Written task:
Write the next part of the article about the film The Life and Death of Colonel Blimp, starting after its last sentence.

Extracted text:
• • •

- Cinema poster
- Directed by: Michael Powell Emeric Pressburger
- Written by: Michael Powell Emeric Pressburger
- Produced by: Michael Powell Emeric Pressburger
- Starring: Anton Walbrook Deborah Kerr Roger Livesey
- Cinematography: Georges Perinal
- Edited by: John Seabourne Sr.
- Music by: Allan Gray
- Production company: The Archers
- Distributed by: General Film Distributors
- Release date: 10 June 1943;
- Running time: 163 minutes
- Country: United Kingdom
- Language: English
- Budget: £200,000 or US$2 million or £188,812
- Box office: $275,472 (US)

= The Life and Death of Colonel Blimp =

1943 film by Pressburger and Powell

The Life and Death of Colonel Blimp is a 1943 British romantic-war film written, produced and directed by the British film-making team of Michael Powell and Emeric Pressburger. It stars Roger Livesey, Deborah Kerr and Anton Walbrook. The title derives from the satirical Colonel Blimp comic strip by David Low, but the story is original. Although the film is strongly pro-British, it is a satire on the British Army, especially its leadership. It suggests that Britain faced the option of following traditional notions of honourable warfare or "fighting dirty" against such an evil enemy as Nazi Germany.

One film critic has described it as "England's greatest film ever" and it is renowned for its sophistication and directorial brilliance as well as for its script, the performances of its large cast and its pioneering Technicolor cinematography. Among its distinguished company of actors, particular praise has been reserved for Livesey, Walbrook and Kerr.

The film was ranked 45th in the British Film Institute's 1999 list of the top 100 British films and 80th in Empire magazine's list of the 500 Greatest Movies of All Time.

• • •

Recorded information:
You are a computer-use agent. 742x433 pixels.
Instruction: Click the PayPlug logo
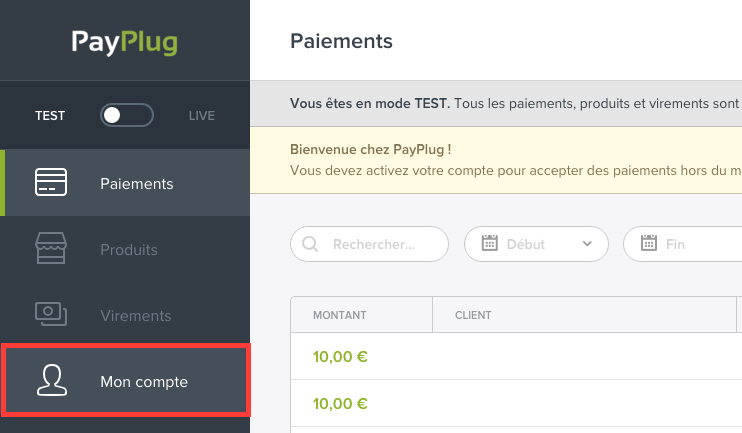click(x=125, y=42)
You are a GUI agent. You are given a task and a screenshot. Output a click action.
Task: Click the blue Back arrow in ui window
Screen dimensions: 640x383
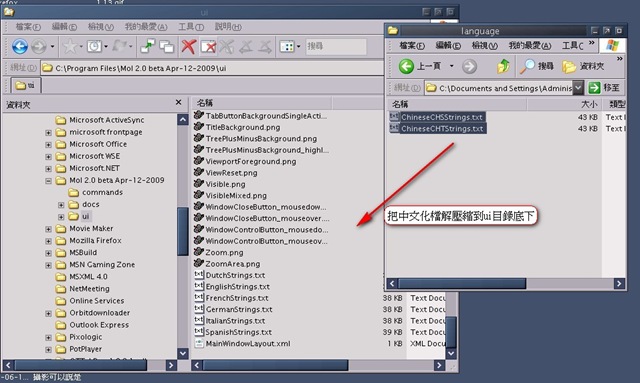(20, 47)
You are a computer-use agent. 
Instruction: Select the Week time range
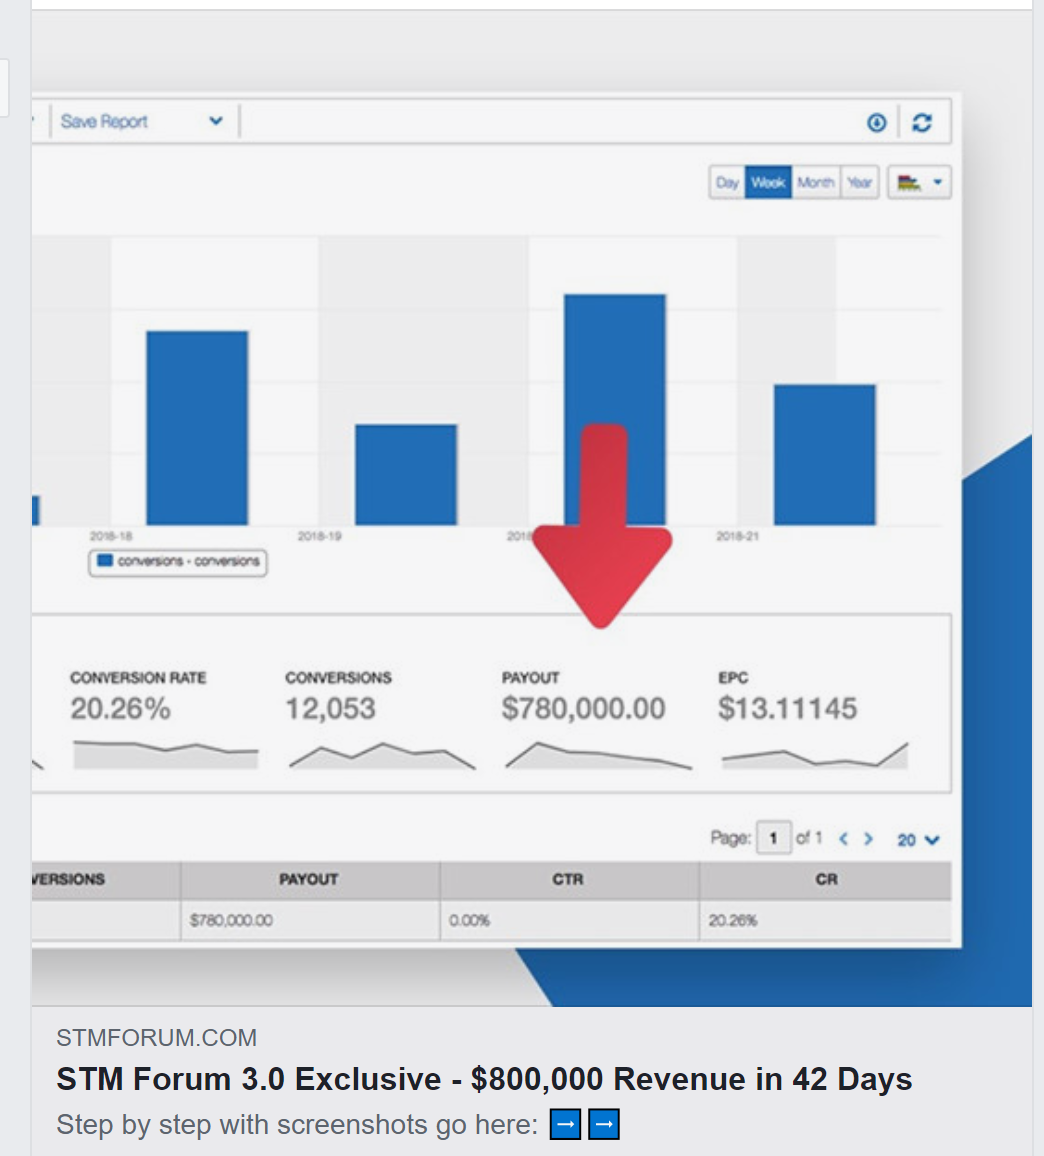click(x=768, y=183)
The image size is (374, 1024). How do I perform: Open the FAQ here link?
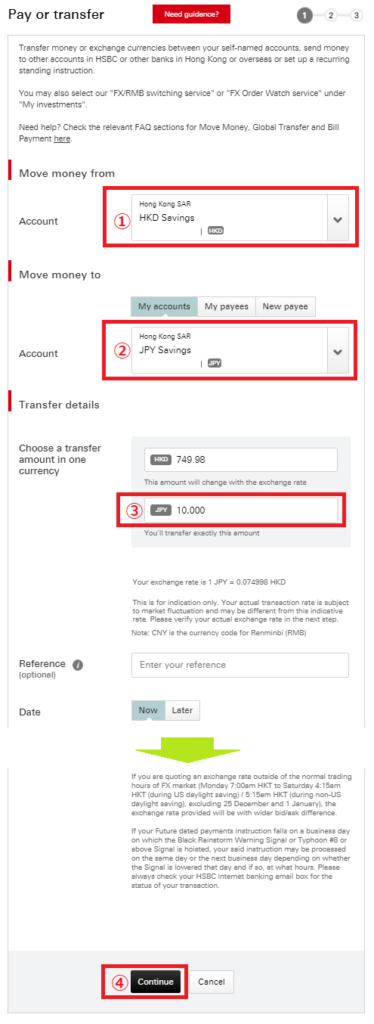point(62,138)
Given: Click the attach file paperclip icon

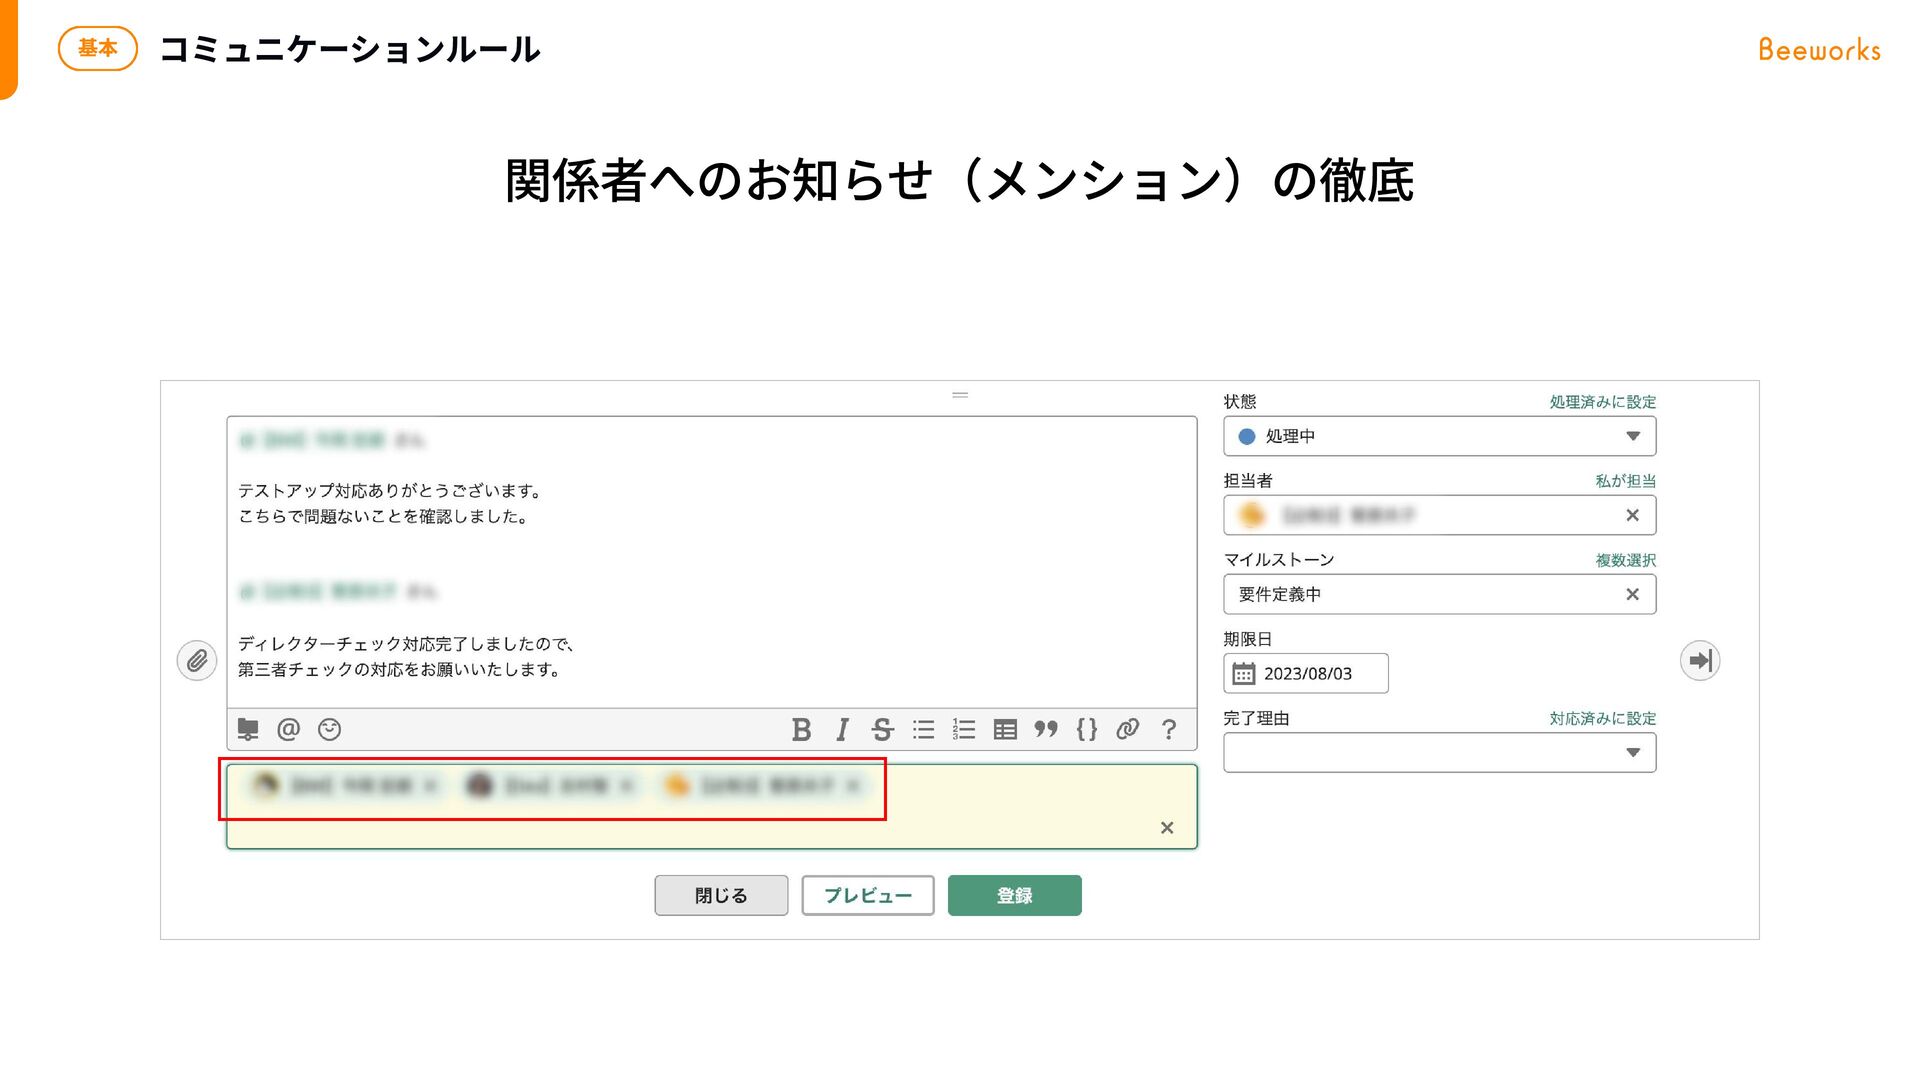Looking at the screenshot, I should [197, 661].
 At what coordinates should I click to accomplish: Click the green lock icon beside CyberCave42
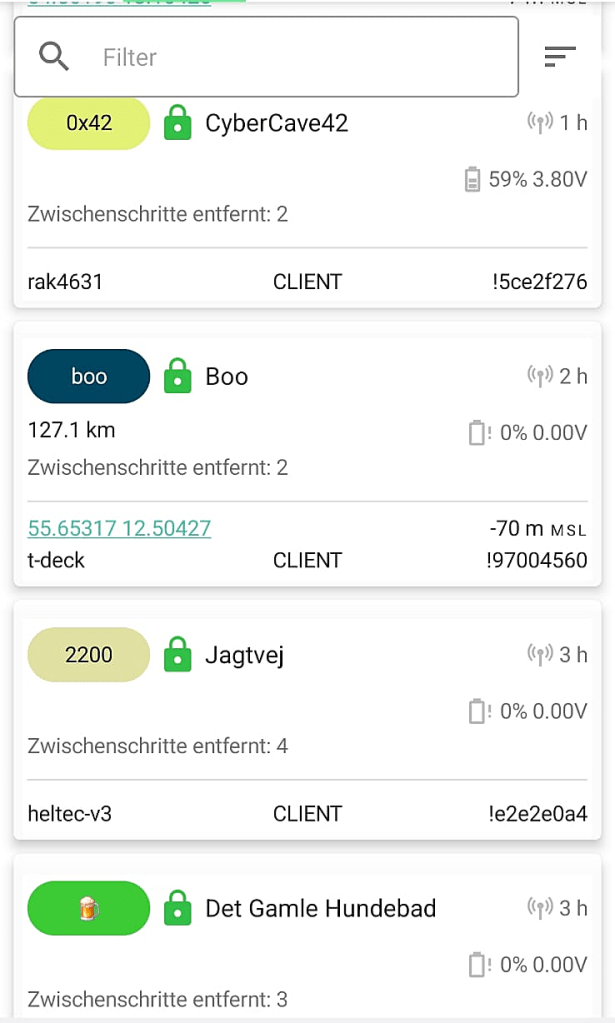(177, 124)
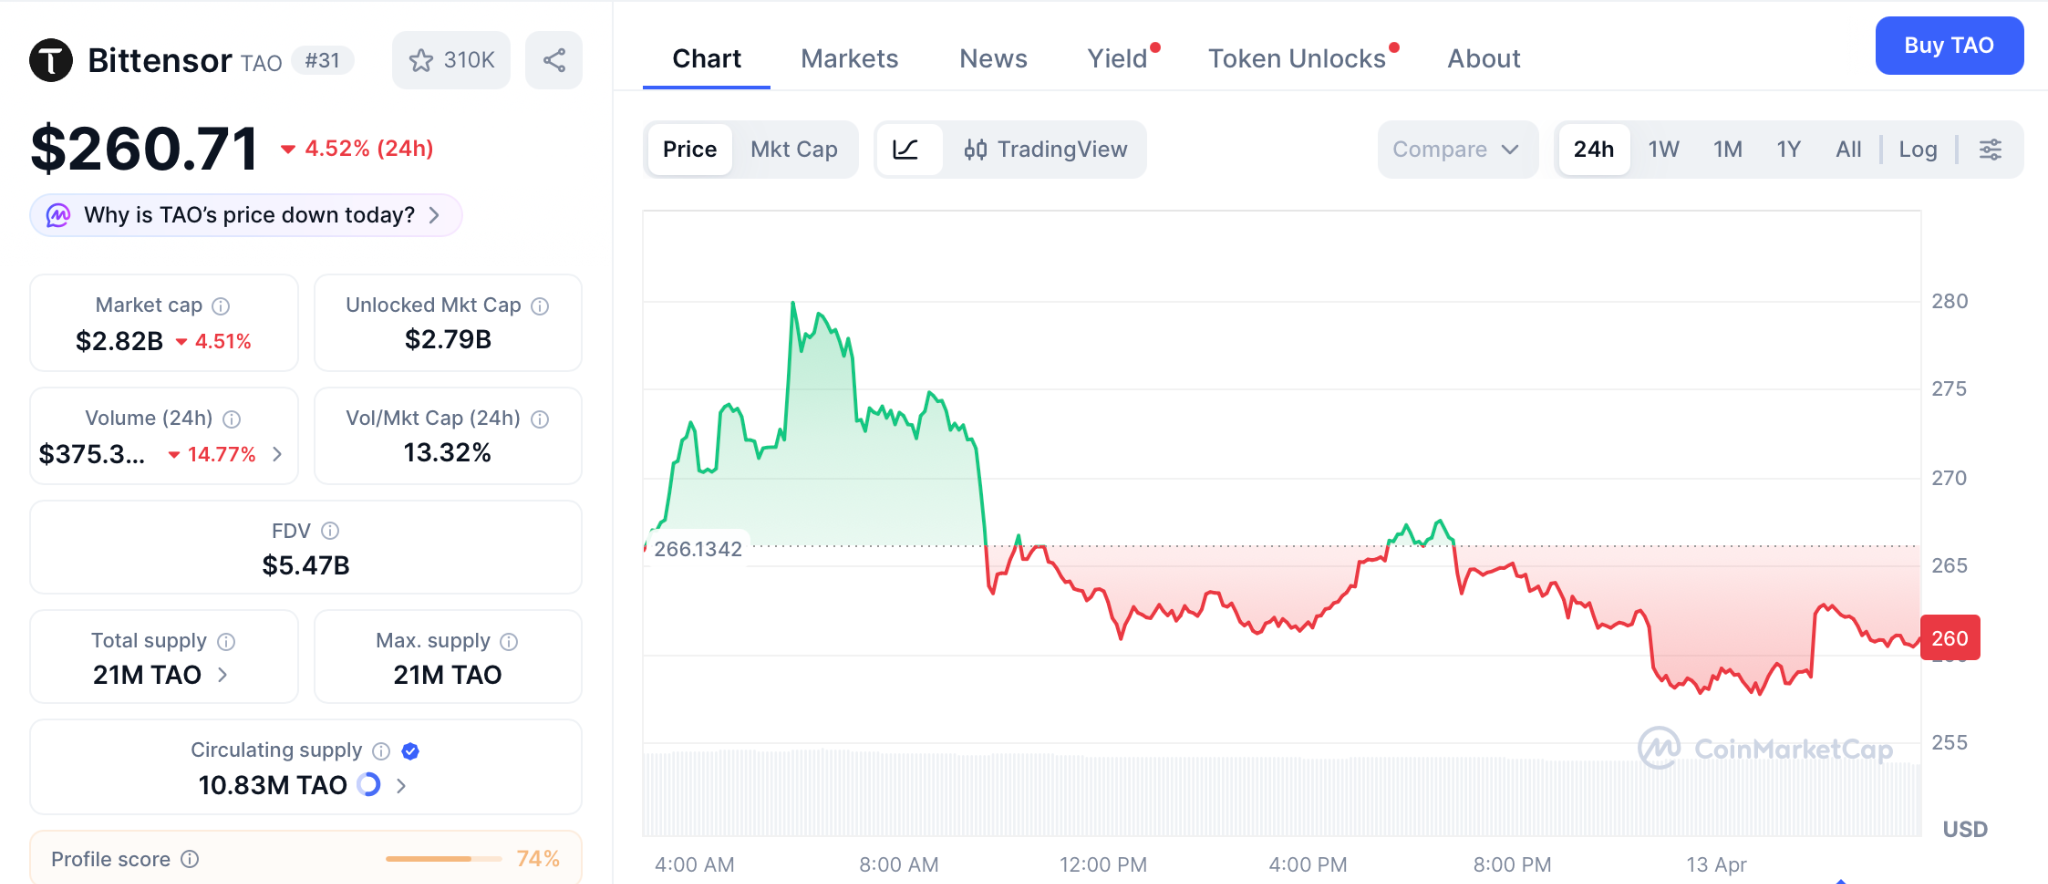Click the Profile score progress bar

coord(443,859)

• • •

Task output:
== Plot ==

Major-General Clive Wynne-Candy is a senior commander in the British Home Guard during World War II. Before a training exercise, he is "captured" in a Victorian Turkish bath by British Army troops led by Lieutenant "Spud" Wilson, who has struck pre-emptively. He ignores Clive's outraged protests that "War starts at midnight!" They scuffle and fall into the plunge pool. An extended flashback ensues.

In 1902, Clive is on leave from the Second Boer War, where his service has earned him the Victoria Cross. He receives a letter from Edith Hunter, a stranger to him, who is working in Berlin. Edith complains that a German man named Kaunitz is spreading anti-British propaganda regarding Britain's role in the conflict, and wants the British embassy to intervene. When Clive brings this to his superiors' attention, they refuse him permission to go to Berlin, but he goes anyway. In Berlin, Clive and Edith go to a café, where he confronts Kaunitz. Provoked, Clive inadvertently insults the Imperial German Army's officer corps. The Germans insist he fight a duel with an officer chosen by drawing lots, which ends up being Theo Kretschmar-Schuldorff. In the duel, both Clive and Theo suffer injuries, but become friends while recuperating. Edith visits the duo regularly and, although she has feelings for Clive, becomes engaged to Theo. Clive is delighted, but soon realises that he also loves her. Upon returning home, Clive takes Edith's sister Martha to the opera, which does not result in a relationship.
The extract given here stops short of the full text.